* [EXTRACTED ENTRIES]:
◇ ◇ ◇

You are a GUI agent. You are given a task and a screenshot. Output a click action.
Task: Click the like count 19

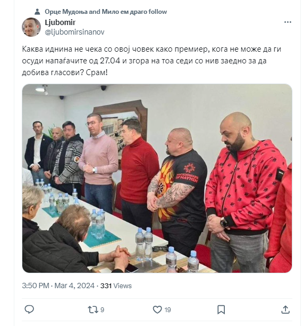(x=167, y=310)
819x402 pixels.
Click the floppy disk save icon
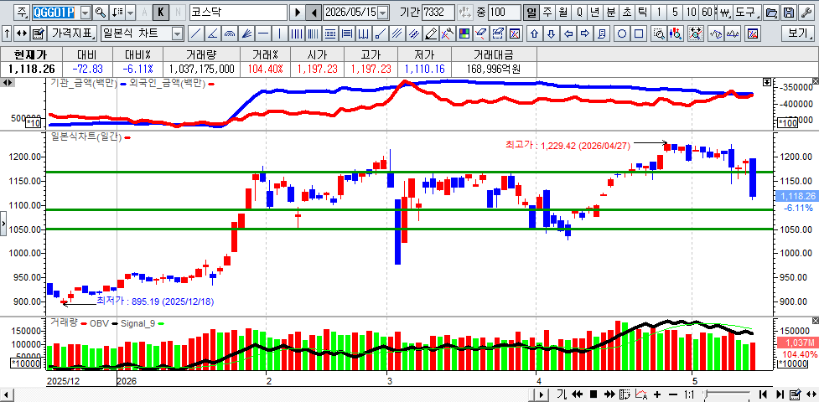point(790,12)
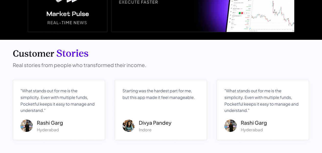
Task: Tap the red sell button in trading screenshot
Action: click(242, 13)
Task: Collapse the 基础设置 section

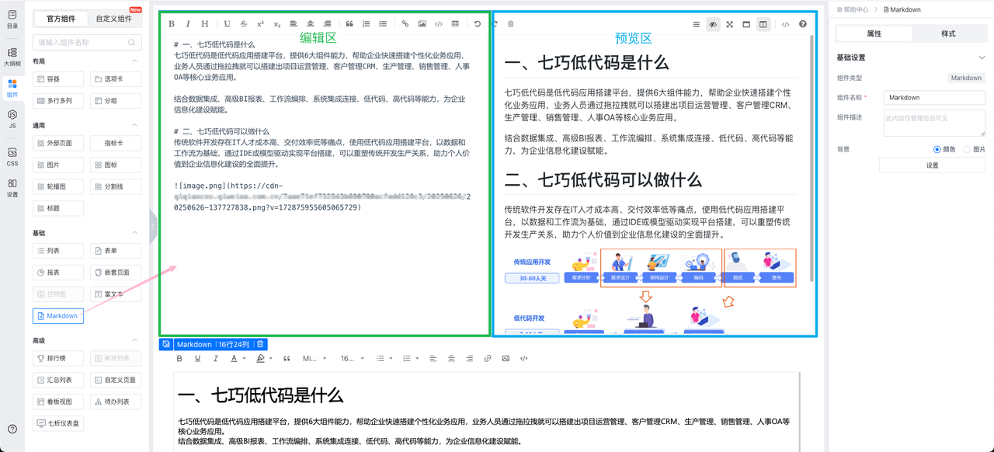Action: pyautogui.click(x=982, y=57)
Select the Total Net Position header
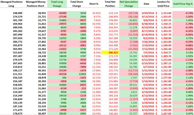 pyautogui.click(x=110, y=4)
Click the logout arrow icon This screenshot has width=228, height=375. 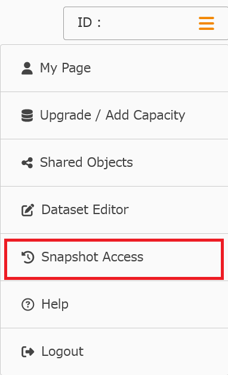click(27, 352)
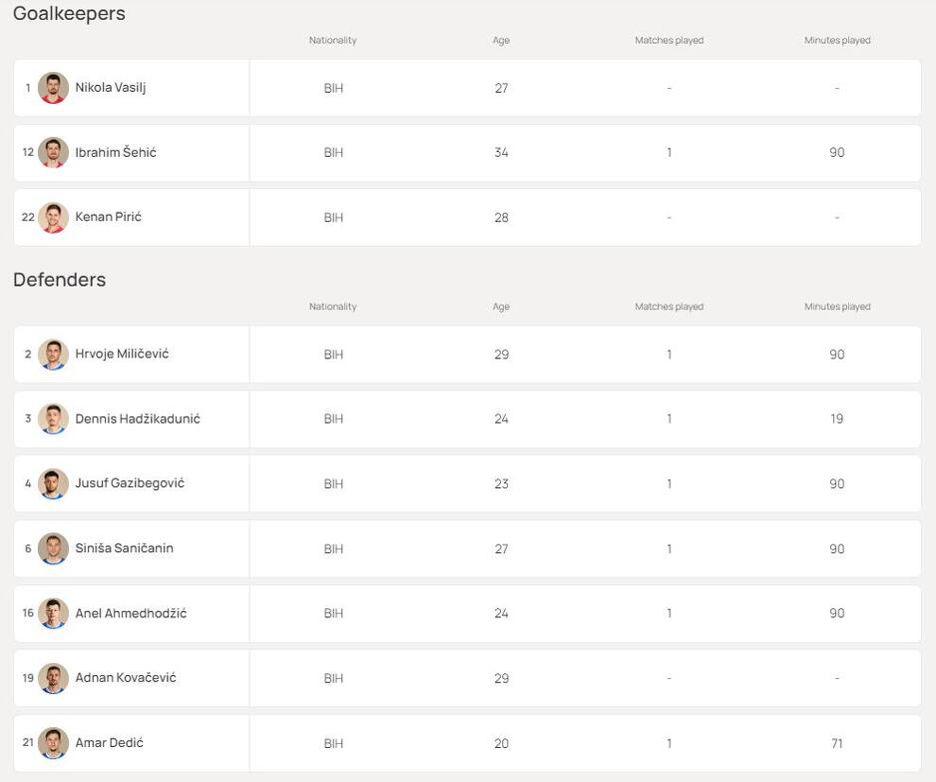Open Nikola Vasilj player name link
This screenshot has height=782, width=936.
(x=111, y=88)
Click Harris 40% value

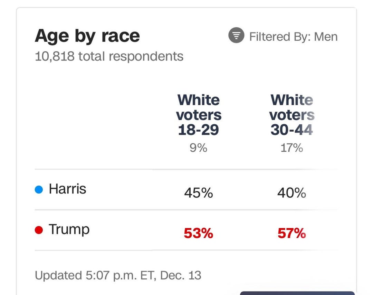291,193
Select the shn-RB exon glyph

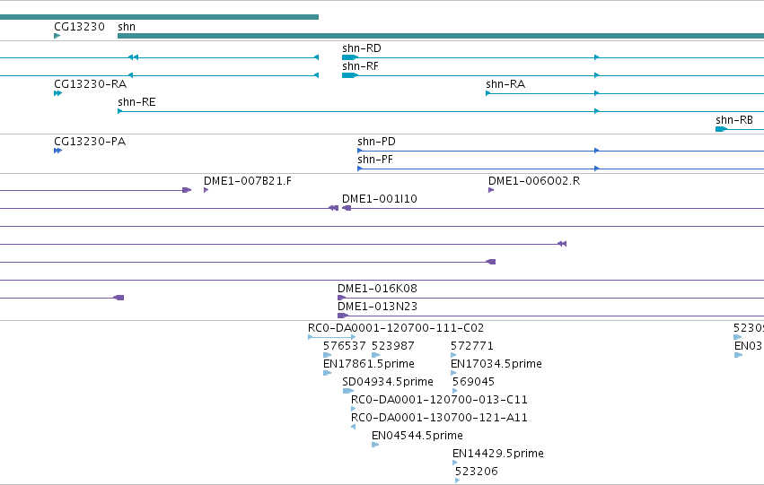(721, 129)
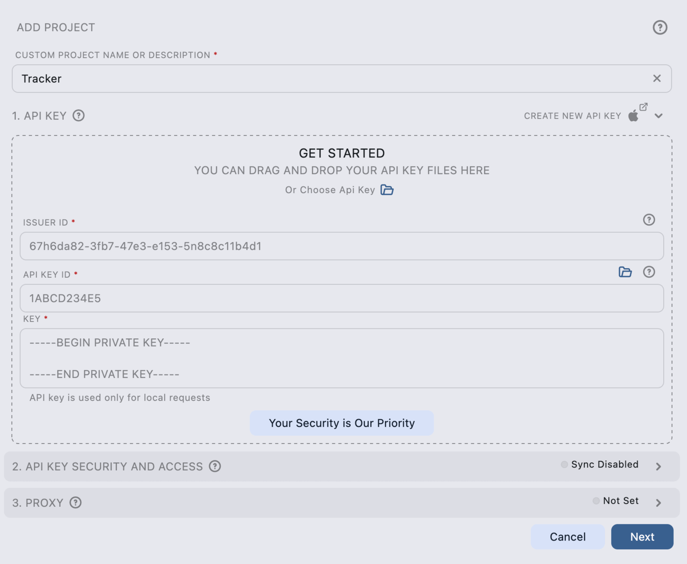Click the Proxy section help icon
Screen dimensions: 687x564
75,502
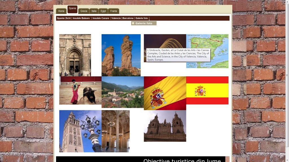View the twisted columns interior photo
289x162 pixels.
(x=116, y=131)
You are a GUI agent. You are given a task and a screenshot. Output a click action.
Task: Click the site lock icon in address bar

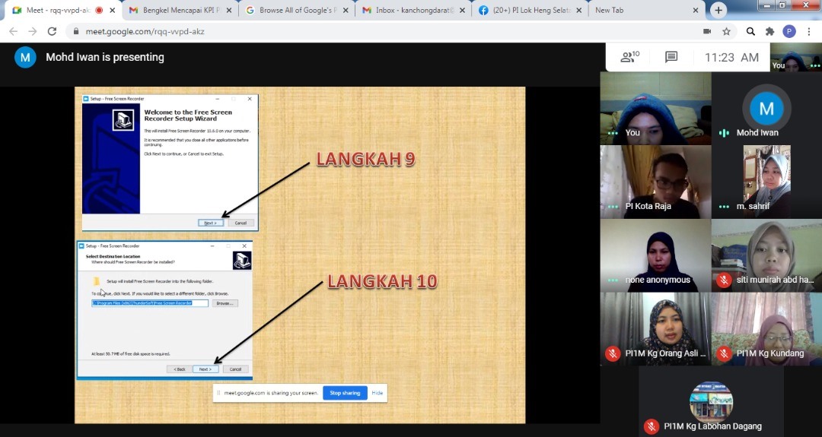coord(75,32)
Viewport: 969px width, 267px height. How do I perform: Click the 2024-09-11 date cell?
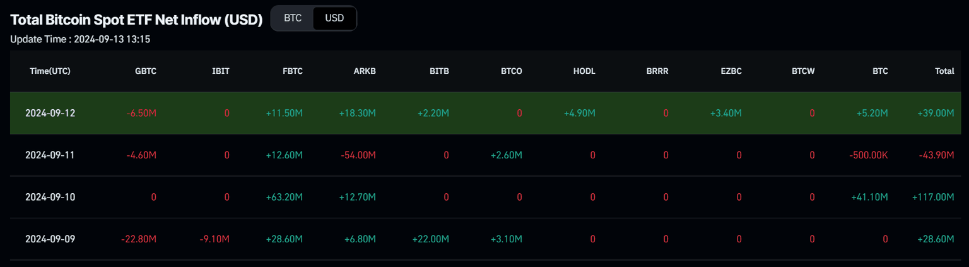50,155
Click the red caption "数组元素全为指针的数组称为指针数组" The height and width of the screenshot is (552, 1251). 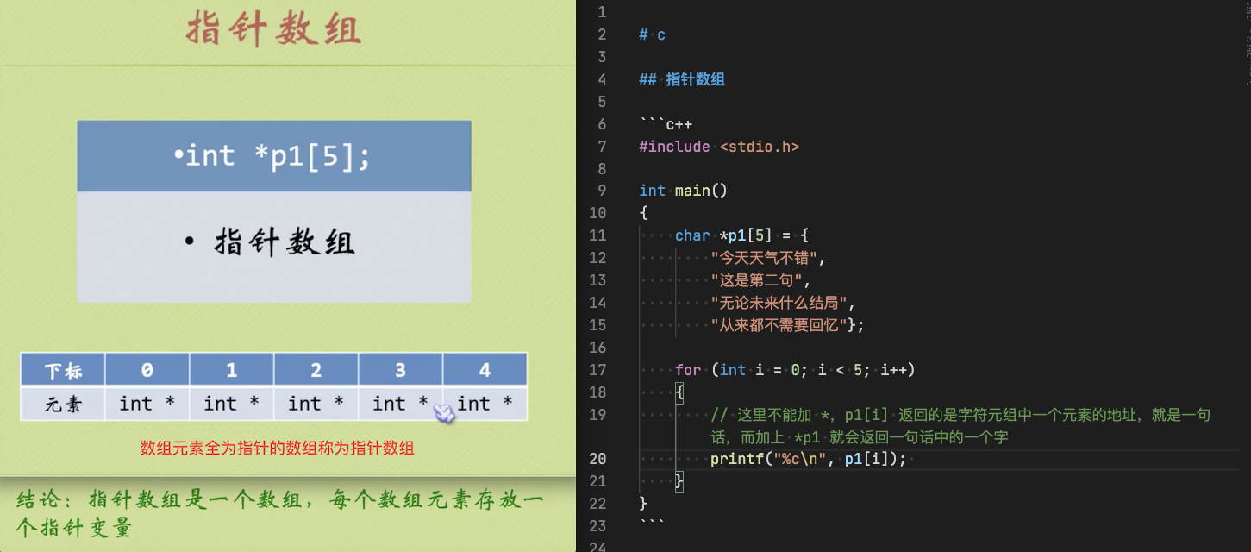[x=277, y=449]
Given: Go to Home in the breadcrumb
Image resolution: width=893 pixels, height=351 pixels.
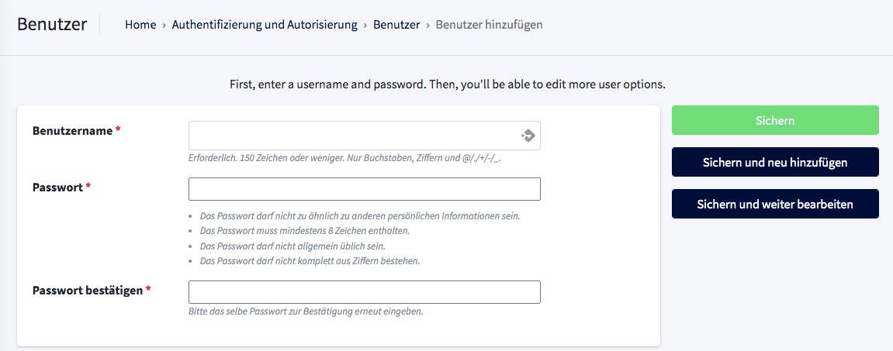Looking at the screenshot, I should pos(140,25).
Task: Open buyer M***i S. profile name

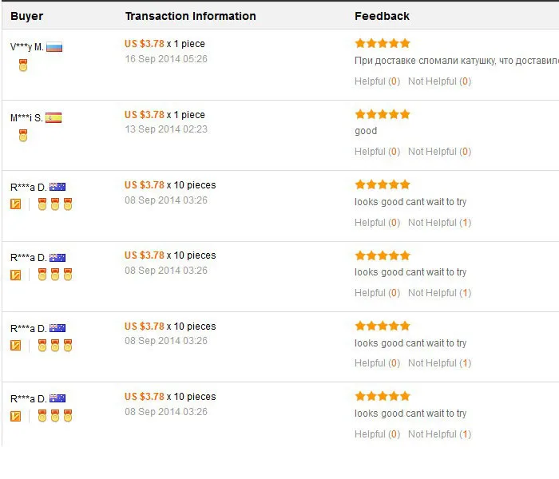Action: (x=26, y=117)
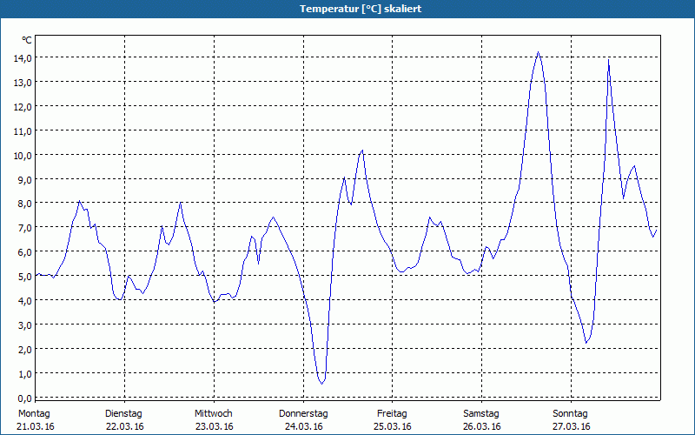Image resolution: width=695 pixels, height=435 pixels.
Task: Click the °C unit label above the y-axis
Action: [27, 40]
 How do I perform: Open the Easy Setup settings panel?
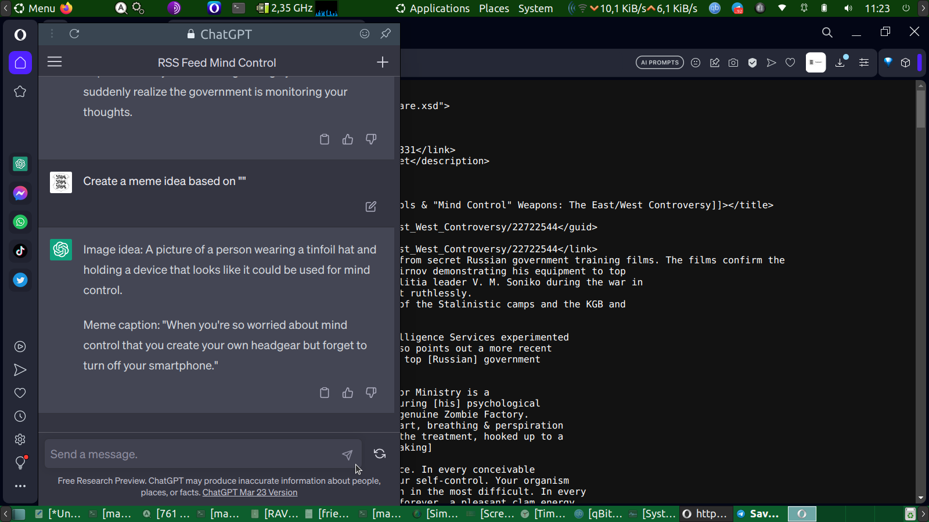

◇ ◇ ◇

* [CHALLENGE]: Transcribe the entries exactly, from the line containing "Task: Open buyer M***i S. profile name" through the end of the entries, with both of those lines included. Omit the pictures from your transcription.

* [WRITTEN RESPONSE]:
Task: Open buyer M***i S. profile name

Action: (x=26, y=117)
Image resolution: width=695 pixels, height=435 pixels.
Task: Click the °C unit label above the y-axis
Action: [27, 40]
 How do I perform: Open the Easy Setup settings panel?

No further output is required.